The district court construed Mr. Brady's Fourteenth Amendment claim as


alleging disparate treatment. However, Mr. Brady's complaint alleged the
Fourteenth Amendment was violated because the deductions were made
"contrary to statutory authority negligently and/or with deliberate indifference."
R. Doc. 1 at 4. Because the deductions were, in fact, made pursuant to express
statutory authority, we conclude the Fourteenth Amendment claim was
properly dismissed as frivolous.

Mr. Brady raises no argument on appeal concerning his claim that he was
denied items of personal hygiene in violation of his Eighth Amendment rights.
Rather, his only reference to the Eighth Amendment is a one-sentence assertion
that the loss of property without adjudication amounted to cruel and unusual
punishment. This claim was not raised in the district court and therefore will
not be considered for the first time on appeal. See Hicks v. Gates Rubber Co.,
928 F.2d 966, 970 (10th Cir.1991).

Mr. Brady also argues that the district court should have construed his

complaint as alleging a violation of U.S. Const. art.
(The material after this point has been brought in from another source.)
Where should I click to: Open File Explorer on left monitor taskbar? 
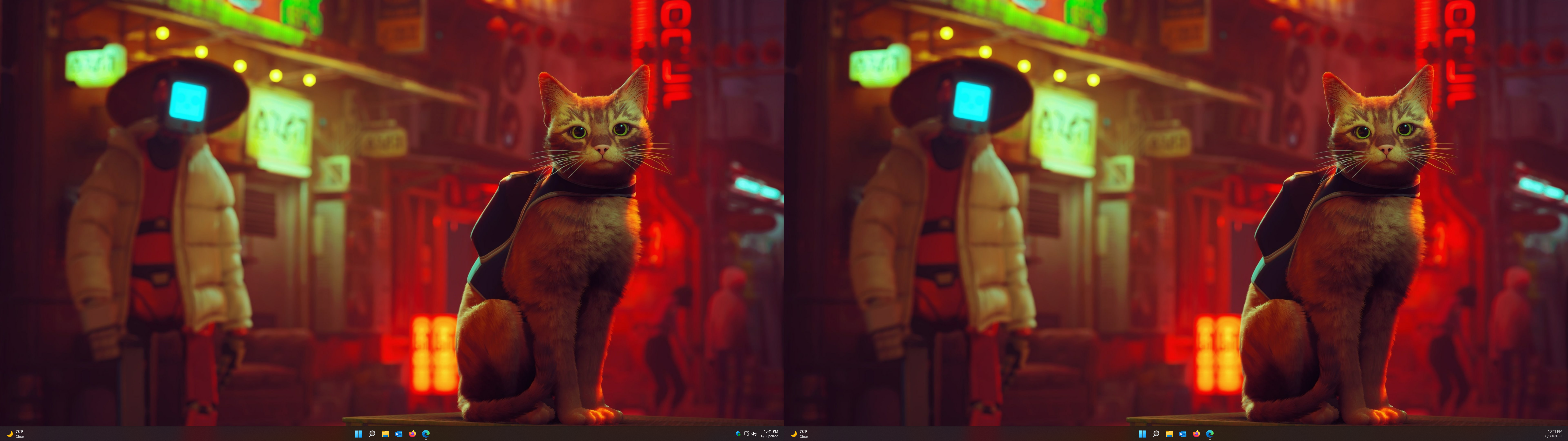(x=385, y=434)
I, 9, cl. 3, prohibiting bills


of attainder. A bill of attainder is a legislatively prescribed punishment that
either names the person to be punished or describes the person in terms of
conduct that can only designate particular persons. Selective Serv. Sys. v.
Minnesota Pub. Interest Research Group, 468 U.S. 841, 847 (1984). Section
33-8-8 is not a bill of attainder because it does not single out Mr. Brady for
treatment different from "what would be imposed on anyone else found guilty
of the same offense," United States v. Van Horn, 798 F.2d 1166, 1168 (8th
Cir.1986), or, for that matter, from what would be imposed on any other
prisoner involved in prison labor.
10

Appellant's motion for sanctions and in the alternative default judgment is


DENIED. 2 The judgment of the United States District Court for the District of
New Mexico is AFFIRMED. The mandate shall issue forthwith.

**

Honorable David K. Winder, Chief Judge, United States District Court for the
District of Utah, sitting by designation

This order and judgment has no precedential value and shall not be cited, or
used by any court within the Tenth Circuit, except for purposes of establishing
the doctrines of the law of the case, res judicata, or collateral estoppel. 10th Cir.
R. 36.3

On June 4, 1993, we ordered the appellees to file an answer brief in this appeal.
By an undated letter received June 21, 1993, counsel for the appellees, the
Deputy General Counsel for the State of New Mexico Corrections Department,
notified the court that she did not intend to provide an answer brief because the
district court dismissed the complaint sua sponte before the appellees were
served or had entered an appearance
While counsel's position may be technically correct, her refusal to comply with
our direct order is expressly disapproved. The bar of this court, of which
counsel is a member, is expected to discharge fully professional responsibilities
at every juncture, and to assist this court in the fair and expeditious disposition
of cases before it. This is particularly true where, as here, the court is seeking
assistance from government counsel, and the appellant is proceeding pro se.
By dismissing the complaint sua sponte, the district court relieved the appellees
of the need to respond to the complaint, as well as other normal burdens of
litigation. Government counsel for the appellees should not exploit this
fortuitous outcome in the district court to ignore a direct order by this court to

file a brief. The clerk of this court is directed to forward a copy of this order and
judgment to the New Mexico Attorney General.